Donald Trump rappresenta uno spartiacque nella storia recente delle democrazie occidentali. Più che un semplice leader controverso (ovviamente è anche questo) egli è l’espressione politica di una trasformazione profonda delle nostre società avvenuta negli ultimi decenni a causa di molteplici fattori: una globalizzazione asimmetrica foriera di pesanti diseguaglianze, diffusi timori di ordine identitario, crescente sfiducia nelle élite tradizionali, cittadini sempre più inclini a vivere le istituzioni democratiche come entità distinte ed estranee.

Trump non arriva alla Casa Bianca per una strana congiunzione degli astri. Il tycoon, a differenza dei politici di professione, intuisce che quei cambiamenti non cercano risposte secondo i vecchi canoni della politica. Egli irrompe sulla scena pubblica con uno stile deliberatamente fuori dalle convenzioni: ricorre a un linguaggio diretto e aggressivo, rifiuta l’alfabeto del politicamente corretto, personalizza in modo estremo l’esercizio del potere; il tutto viene presentato per mezzo di un registro narrativo imperniato sull’antagonismo “popolo contro sistema”.

In tal senso, il sistema democratico, pur non essendo mai contestato formalmente, viene svuotato di alcuni pilastri portanti che vanno dal rispetto delle istituzioni al riconoscimento dell’indipendenza della stampa, dall’attenzione a che non venga alterato l’equilibrio tra i poteri alla sfiducia nella verità fattuale. La democrazia liberale non è solo il governo della maggioranza, ma è anche − se non soprattutto − tutela dei diritti delle minoranze e limiti da porre ad ogni forma di potere.

Trump, fin dal suo esordio in politica, mette in discussione questi valori fondamentali presentandoli come ostacoli alla realizzazione della volontà popolare. Il rischio che si corre è che la democrazia possa essere ridotta a plebiscito permanente, laddove la cifra caratterizzante diviene la fedeltà personale al leader. Si tratta di dinamiche politiche che riguardano solo gli Stati Uniti d’America? A ben guardare, no.

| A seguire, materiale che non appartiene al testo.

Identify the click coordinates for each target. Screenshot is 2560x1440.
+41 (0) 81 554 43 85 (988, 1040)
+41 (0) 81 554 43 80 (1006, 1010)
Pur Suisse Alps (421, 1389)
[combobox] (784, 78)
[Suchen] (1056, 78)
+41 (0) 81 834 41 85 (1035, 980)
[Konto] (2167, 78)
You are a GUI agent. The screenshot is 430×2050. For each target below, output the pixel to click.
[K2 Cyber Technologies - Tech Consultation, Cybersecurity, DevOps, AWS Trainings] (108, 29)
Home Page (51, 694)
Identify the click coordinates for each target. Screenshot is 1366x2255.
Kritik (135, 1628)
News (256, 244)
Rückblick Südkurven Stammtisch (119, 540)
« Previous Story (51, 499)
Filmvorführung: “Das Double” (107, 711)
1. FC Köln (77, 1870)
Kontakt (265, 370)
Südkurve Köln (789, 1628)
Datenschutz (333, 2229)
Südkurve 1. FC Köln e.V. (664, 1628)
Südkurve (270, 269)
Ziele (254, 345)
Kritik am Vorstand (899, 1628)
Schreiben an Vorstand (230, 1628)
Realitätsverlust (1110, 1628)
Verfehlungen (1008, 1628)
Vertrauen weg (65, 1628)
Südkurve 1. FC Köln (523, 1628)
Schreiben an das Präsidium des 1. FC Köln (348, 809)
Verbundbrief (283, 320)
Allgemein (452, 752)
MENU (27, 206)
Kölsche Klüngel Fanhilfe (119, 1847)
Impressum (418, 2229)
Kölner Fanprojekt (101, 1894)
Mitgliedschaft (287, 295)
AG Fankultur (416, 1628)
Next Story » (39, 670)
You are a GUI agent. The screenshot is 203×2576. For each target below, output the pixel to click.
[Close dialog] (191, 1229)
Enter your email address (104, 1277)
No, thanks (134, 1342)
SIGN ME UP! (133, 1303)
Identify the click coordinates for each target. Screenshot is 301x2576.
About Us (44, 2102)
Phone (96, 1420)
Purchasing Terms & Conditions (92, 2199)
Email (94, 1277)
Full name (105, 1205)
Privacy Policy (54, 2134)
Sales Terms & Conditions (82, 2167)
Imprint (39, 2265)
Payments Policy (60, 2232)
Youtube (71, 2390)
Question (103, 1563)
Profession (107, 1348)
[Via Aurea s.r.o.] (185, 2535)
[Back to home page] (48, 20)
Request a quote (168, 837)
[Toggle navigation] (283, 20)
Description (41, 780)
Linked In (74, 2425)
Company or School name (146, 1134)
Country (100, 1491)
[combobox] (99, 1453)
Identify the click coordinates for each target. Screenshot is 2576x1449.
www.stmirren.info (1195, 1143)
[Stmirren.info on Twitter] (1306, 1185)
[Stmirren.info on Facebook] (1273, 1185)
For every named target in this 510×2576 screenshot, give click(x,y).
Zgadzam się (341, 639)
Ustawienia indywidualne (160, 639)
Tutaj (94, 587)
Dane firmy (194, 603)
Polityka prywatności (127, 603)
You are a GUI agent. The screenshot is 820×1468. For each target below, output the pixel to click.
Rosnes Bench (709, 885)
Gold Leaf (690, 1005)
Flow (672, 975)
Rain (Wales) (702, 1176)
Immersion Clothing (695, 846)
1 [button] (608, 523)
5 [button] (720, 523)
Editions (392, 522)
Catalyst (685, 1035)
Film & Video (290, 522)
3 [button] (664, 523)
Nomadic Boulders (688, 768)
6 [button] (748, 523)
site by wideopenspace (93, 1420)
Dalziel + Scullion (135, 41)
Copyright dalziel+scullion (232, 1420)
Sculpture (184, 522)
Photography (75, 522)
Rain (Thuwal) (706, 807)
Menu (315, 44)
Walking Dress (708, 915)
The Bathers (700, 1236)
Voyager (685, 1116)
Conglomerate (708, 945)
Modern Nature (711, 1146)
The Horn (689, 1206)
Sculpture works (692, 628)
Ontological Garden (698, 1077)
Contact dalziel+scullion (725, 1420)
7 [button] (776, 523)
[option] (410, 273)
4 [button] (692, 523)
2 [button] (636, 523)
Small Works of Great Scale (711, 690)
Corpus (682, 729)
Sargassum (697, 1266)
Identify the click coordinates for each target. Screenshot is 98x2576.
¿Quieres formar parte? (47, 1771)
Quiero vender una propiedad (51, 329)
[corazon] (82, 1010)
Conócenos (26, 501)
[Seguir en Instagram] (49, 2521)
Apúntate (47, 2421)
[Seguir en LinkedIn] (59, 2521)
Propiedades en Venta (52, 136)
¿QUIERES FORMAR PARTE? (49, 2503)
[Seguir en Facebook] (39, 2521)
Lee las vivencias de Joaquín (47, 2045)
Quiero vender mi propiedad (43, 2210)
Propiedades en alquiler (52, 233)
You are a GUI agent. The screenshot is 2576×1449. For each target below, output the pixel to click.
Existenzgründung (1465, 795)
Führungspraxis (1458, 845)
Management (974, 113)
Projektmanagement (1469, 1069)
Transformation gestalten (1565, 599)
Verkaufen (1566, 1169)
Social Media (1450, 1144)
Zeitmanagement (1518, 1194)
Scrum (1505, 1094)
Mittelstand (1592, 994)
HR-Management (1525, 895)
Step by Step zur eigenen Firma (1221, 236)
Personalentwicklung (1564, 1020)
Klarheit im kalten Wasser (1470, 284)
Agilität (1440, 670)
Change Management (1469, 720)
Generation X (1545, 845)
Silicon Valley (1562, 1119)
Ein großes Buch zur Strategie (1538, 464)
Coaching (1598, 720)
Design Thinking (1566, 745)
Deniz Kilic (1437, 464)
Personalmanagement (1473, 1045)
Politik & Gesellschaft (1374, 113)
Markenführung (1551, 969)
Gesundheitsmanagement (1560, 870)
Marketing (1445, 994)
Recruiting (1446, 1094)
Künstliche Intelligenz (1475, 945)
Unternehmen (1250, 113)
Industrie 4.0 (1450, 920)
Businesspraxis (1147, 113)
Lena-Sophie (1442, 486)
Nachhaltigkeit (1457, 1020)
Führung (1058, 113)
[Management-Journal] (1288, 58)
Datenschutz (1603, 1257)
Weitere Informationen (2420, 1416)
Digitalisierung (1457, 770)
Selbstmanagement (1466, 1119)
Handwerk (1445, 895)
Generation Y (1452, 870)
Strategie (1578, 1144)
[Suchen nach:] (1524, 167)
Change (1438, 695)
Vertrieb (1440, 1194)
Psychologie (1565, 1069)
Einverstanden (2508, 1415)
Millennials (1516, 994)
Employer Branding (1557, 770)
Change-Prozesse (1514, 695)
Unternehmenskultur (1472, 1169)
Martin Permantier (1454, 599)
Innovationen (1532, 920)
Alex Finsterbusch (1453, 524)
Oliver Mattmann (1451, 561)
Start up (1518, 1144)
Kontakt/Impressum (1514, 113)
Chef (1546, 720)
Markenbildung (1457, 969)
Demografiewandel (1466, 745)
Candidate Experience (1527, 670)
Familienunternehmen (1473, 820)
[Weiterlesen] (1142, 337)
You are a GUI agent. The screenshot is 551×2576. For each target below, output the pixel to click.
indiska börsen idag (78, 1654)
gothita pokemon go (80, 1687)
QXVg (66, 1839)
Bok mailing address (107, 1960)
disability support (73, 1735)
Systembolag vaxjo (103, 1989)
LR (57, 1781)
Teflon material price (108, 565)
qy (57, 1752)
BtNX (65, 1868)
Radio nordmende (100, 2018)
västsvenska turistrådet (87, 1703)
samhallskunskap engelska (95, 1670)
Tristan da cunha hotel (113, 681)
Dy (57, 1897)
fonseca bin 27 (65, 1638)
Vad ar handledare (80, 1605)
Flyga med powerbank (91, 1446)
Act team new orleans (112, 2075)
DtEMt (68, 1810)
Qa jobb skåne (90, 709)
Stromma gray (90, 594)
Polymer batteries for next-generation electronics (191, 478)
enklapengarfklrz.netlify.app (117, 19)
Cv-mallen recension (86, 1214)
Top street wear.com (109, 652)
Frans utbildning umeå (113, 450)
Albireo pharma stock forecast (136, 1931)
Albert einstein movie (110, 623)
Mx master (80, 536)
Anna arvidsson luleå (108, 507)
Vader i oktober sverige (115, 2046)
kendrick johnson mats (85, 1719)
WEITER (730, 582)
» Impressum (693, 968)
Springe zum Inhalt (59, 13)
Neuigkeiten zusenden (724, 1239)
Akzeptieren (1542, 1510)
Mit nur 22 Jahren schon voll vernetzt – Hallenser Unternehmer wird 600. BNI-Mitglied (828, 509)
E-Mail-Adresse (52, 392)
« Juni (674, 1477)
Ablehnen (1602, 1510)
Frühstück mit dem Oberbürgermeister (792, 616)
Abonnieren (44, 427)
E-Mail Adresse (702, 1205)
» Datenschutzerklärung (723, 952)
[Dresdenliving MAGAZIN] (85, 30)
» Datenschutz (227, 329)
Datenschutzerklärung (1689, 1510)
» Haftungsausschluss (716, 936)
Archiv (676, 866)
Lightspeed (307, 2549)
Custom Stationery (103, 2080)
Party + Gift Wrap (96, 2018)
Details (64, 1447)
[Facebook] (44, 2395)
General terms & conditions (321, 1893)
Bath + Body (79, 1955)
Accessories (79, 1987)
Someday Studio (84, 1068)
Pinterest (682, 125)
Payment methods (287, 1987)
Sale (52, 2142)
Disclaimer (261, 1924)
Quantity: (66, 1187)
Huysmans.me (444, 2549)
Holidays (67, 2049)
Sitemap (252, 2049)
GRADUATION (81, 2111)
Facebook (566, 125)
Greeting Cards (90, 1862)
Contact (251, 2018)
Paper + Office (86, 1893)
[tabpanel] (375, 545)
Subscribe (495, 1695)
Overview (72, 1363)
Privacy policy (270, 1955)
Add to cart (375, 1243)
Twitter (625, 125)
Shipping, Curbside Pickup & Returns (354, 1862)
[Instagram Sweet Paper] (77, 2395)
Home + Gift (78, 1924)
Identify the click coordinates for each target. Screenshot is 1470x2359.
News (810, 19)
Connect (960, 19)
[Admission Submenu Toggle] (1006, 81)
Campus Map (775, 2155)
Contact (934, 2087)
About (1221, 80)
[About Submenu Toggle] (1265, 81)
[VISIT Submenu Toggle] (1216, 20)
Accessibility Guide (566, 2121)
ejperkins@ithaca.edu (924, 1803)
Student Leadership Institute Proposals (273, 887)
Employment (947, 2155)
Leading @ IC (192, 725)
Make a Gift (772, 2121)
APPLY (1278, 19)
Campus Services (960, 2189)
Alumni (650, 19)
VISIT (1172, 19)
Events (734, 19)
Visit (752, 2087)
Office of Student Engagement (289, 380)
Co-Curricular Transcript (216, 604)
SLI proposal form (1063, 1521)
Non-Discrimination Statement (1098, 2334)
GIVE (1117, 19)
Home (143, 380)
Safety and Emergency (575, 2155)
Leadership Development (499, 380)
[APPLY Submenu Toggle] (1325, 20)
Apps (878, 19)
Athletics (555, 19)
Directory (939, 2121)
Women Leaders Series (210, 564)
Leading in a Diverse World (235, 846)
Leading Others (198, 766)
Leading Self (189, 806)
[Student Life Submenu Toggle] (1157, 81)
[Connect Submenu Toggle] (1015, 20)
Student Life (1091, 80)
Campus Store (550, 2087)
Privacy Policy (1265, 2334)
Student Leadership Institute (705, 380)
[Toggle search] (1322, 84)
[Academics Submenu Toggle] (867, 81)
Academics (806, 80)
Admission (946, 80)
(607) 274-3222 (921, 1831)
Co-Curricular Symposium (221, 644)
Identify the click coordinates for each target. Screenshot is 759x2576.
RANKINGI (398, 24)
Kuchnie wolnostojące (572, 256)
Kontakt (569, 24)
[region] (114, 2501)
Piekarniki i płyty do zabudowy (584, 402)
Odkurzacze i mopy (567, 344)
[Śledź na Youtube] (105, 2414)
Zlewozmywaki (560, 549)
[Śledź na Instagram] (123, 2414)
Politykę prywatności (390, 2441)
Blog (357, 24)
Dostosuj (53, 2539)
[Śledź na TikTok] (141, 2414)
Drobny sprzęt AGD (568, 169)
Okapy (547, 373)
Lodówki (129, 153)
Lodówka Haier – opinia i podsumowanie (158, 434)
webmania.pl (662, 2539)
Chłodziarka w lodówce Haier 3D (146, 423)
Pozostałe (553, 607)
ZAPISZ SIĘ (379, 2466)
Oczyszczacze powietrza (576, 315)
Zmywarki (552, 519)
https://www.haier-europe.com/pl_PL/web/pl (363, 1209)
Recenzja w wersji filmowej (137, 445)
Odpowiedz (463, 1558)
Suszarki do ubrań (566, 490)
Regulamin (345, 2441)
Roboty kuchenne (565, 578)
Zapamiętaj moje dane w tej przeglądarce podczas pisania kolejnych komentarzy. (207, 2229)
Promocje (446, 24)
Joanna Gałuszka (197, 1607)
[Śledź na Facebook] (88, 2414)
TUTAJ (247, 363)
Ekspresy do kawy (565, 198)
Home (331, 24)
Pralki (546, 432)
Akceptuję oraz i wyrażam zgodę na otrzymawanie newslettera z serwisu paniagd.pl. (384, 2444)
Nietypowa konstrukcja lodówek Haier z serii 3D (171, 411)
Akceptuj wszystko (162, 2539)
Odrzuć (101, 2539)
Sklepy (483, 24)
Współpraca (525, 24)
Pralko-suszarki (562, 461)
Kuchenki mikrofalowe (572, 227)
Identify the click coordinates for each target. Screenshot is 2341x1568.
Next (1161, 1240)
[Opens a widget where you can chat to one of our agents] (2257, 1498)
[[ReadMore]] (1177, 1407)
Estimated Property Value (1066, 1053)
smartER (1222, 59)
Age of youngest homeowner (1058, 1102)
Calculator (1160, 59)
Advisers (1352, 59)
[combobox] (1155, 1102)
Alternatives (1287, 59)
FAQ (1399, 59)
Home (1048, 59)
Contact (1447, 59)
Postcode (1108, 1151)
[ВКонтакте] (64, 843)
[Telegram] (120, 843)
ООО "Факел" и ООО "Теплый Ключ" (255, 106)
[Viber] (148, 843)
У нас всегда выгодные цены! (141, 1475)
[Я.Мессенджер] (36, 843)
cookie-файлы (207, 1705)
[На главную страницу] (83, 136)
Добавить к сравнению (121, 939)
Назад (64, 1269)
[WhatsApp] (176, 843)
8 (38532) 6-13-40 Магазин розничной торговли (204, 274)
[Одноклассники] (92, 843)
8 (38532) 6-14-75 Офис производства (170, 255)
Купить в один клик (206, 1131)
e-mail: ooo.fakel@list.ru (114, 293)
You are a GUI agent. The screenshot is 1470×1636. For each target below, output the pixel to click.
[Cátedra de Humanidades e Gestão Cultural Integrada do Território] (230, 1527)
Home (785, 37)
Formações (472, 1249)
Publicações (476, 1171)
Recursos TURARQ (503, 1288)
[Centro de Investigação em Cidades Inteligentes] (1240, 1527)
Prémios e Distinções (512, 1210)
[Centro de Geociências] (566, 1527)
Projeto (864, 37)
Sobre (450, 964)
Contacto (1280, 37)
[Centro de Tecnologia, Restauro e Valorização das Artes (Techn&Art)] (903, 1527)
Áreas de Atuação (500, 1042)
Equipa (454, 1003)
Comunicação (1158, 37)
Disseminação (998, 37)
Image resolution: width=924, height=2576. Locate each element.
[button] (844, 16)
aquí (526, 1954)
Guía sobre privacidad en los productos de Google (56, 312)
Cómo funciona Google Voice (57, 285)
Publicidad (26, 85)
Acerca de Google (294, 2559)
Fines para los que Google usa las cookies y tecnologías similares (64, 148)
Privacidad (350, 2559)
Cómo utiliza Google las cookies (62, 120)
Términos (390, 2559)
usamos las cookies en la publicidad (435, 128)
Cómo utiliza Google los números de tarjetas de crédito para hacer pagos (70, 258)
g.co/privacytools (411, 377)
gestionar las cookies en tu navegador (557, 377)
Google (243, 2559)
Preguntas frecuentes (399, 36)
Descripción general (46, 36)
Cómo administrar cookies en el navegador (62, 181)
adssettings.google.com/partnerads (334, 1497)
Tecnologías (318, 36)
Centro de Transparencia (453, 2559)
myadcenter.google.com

In Europa, seppure in forme diverse, emergono con sempre maggiore forza leader politici che condividono approcci e idee non dissimili da quelli di Trump. In Francia, Marine Le Pen, leader del Rassemblement National, guadagna progressivamente consensi, proponendo una visione sovranista, euroscettica e fortemente identitaria. In Germania, l’AfD, guidata da Alice Weidel e Tino Chrupalla, rappresenta un caso ancora più delicato. In un Paese la cui identità post-bellica è stata costruita sul rifiuto del nazionalismo estremo, la crescita di un partito che flirta apertamente con posizioni illiberali − a forte caratura anti-immigrazione − segnala una frattura profonda nella società tedesca, in modo particolare nei Länder orientali. In Gran Bretagna, Nigel Farage, che tutti i sondaggi danno in ascesa, ha incarnato addirittura prima di Trump una forma di populismo mediatico e anti-establishment, influenzando fortemente la scelta fatta dagli elettori della Gran Bretagna di uscire dall’Unione Europea.

Allo stato delle cose, non ci si può non chiedere se il trumpismo segnerà una cesura nel corpo vivo della democrazia liberale o se quest’ultima riuscirà a trovare i contropoteri giusti per difendersi e per rilanciare fra cittadini e istituzioni un rinnovato “patriottismo costituzionale”. Se così non dovesse essere, la democrazia potrebbe, pur non scomparendo del tutto, subire una profonda metamorfosi dagli esiti non prevedibili.